Obecne doświadczenia Francji pokazują jedną ważną lekcję dla USA, a mianowicie, że w sprawie emerytur rządowych kluczowe znaczenie ma wczesne działanie. Dziś miliony Francuzów (i Francuzek!) protestują przeciwko podwyższeniu o dwa lata wieku uprawniającego do emerytury, które miałoby nastąpić w ciągu zaledwie ośmiu lat. Może to być dość uciążliwe, jeśli liczyłeś na te korzyści i sam nic nie zaoszczędziłeś. Ale Francuzi nie mają innego wyjścia, jak tylko działać szybko, z powodu niepowodzeń reform w przeszłości. Z kolei Stany Zjednoczone uchwaliły podwyższenie wieku emerytalnego o dwa lata, począwszy od 1983 r., i dopiero teraz, czterdzieści lat później, w pełni weszło w życie. Dzisiejszy wyższy wiek emerytalny z Ubezpieczeń Społecznych nie jest politycznie kontrowersyjny, ponieważ Amerykanom dano tak dużo czasu na dostosowanie się.

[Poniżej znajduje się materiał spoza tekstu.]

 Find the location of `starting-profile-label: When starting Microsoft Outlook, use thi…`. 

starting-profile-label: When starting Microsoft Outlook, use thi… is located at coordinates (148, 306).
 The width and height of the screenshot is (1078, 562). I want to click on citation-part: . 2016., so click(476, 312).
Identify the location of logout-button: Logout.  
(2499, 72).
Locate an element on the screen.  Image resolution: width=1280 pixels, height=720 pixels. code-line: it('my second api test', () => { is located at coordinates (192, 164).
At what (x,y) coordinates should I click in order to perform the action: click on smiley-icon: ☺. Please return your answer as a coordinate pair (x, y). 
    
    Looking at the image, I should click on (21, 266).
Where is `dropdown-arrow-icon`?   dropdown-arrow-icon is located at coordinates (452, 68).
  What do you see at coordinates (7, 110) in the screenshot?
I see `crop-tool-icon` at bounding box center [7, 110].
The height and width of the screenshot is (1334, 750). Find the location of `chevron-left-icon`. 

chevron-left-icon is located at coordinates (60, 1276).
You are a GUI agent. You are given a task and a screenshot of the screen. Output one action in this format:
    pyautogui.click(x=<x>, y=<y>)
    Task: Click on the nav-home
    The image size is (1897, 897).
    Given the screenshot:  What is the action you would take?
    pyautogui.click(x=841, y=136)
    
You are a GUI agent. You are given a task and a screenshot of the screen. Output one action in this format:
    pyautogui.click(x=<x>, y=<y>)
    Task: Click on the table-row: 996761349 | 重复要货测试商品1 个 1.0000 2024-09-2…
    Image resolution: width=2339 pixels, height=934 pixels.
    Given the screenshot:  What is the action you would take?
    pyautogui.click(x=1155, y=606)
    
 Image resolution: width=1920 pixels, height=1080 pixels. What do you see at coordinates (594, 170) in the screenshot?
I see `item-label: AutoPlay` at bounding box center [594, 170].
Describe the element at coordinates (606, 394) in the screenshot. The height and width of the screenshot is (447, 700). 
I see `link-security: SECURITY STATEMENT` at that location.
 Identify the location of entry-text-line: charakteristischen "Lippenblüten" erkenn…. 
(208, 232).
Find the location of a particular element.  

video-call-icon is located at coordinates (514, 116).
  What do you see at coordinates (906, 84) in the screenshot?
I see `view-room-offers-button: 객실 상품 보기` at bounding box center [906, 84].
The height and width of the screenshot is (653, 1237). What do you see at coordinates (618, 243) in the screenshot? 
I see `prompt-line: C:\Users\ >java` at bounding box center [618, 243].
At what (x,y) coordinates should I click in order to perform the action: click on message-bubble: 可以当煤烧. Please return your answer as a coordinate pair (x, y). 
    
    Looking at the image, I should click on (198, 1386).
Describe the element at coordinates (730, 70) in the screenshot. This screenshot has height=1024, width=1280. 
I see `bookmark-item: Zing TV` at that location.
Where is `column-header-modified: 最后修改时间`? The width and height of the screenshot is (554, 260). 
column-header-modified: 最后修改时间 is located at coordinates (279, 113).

Ale nie powinniśmy zbyt wcześnie poklepywać się po plecach. Ponieważ w ciągu tych samych 40 lat, w których wiek emerytalny wynosił 67 lat, długoterminowy niedobór funduszy Ubezpieczeń Społecznych gwałtownie wzrósł do ponad 20 bilionów dolarów. I przez te cztery dekady Kongres i różni prezydenci nie zrobili dokładnie nic, aby rozwiązać ten problem ze strony Ubezpieczeń Społecznych.

To opóźnienie oznacza, że ​​reformy ubezpieczeń społecznych stają się coraz trudniejsze. Tak jak ja wskazał, gdyby Kongres przyjął propozycję administracji Busha z 2001 r., aby zwiększać przyszłe świadczenia z Ubezpieczeń Społecznych tylko o stopę inflacji, program byłby dzisiaj zrównoważony, a emeryci nadal mieliby rekordowo wysokie dochody i rekordowo niskie wskaźniki ubóstwa. Dziś stajemy przed serią złych wyborów. Jeśli, tak jak proszą francuscy protestujący, nadal będziemy kopać puszkę w dół drogi, będziemy mogli winić tylko siebie.